2003 British-French film by Antoine de Caunes

Monsieur N. is a 2003 historical mystery film directed by Antoine de Caunes. An international co-production of the United Kingdom and France, the film tells the story of the last years of the life of the Emperor Napoleon (played by Philippe Torreton), who was imprisoned by the British on St Helena.

==Plot==
The film centers around the final years of Napoleon Bonaparte (Philippe Torreton) during his forced exile on the remote island of Saint Helena in the middle of the South Atlantic Ocean, while being under the watchful eye of the inflexible and petty British governor, Sir Hudson Lowe (Richard E. Grant). Far from being a straightforward historical account, the plot unfolds as a retrospective investigation through the eyes of the young, liberal, Lieutenant Basil Heathcote (Jay Rodan), a British officer stationed on the island who develops a growing fascination with the captive emperor.

Napoleon dreams of how to escape from his captivity and how he views his time in Saint Helena as his "last battle". Meanwhile, Heathcote, torn between his duty and his admiration for the imprisoned emperor, witnesses Lowe's suffocating surveillance, a complex web of intrigue around Napoleon's entourage, and the almost symbiotic relationship between him and his loyal Corsican servant, Cipriani. He also witnesses the unexpected bond that develops between the emperor and the young Betsy Balcombe, the daughter of an English merchant whom befriended the famous prisoner—a relationship that Lowe observes with particular animosity.

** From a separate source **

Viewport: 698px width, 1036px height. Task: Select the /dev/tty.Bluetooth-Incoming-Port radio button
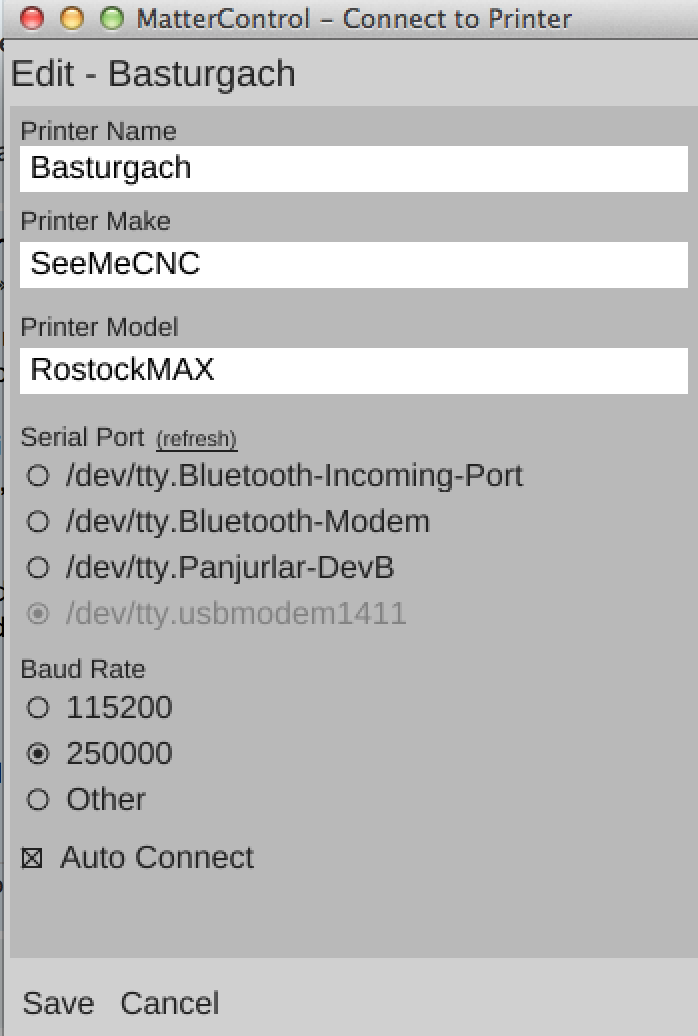pyautogui.click(x=38, y=476)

When Napoleon officially dies in 1821, Heathcote begins to uncover anomalies that raise doubts: is the buried body truly that of the emperor?

The film puts forward the conspiratorial theory that Napoleon did not die on Saint Helena but escaped thanks to an elaborate plan, with the help of British sympathizers and even Betsy herself. The key would be Cipriani, who, out of devotion, would have taken the place of his emperor, dying in his name. Years later, during the return of the remains to France in 1840, an older Heathcote, now promoted to Colonel, consumed by the secret, confronts the ultimate truth about Napoleon's whereabouts and the price of absolute loyalty.

The ending reveals, through the memories and obsession of Heathcote to learn about the truth, that the emperor may have managed to reach Louisiana, where he lived away from European scrutiny, and married Betsy Balcombe, started a family, and led a peaceful existence until his natural death in peace, far removed from military glory and power. Finally at peace with himself, he decides to preserve the mystery as a final act of loyalty to the man he knew, walking away with the conviction that some truths are better left in silence so that the legend may endure.

==Reception==
The film was well received. As of July 2020, 71% of the 21 reviews compiled by Rotten Tomatoes are positive, with an average rating of 6.27/10. The website's critics' consensus reads: "Fueled by performances as polished as its visuals, Monsieur N. is a flawed yet largely absorbing look at an imagined chapter of Napoleon's exile."

The film received a positive but guarded review in The New York Times, which praised Philippe Torreton's performance but thought the narrative too complex for an audience not initiated in Napoléon's history.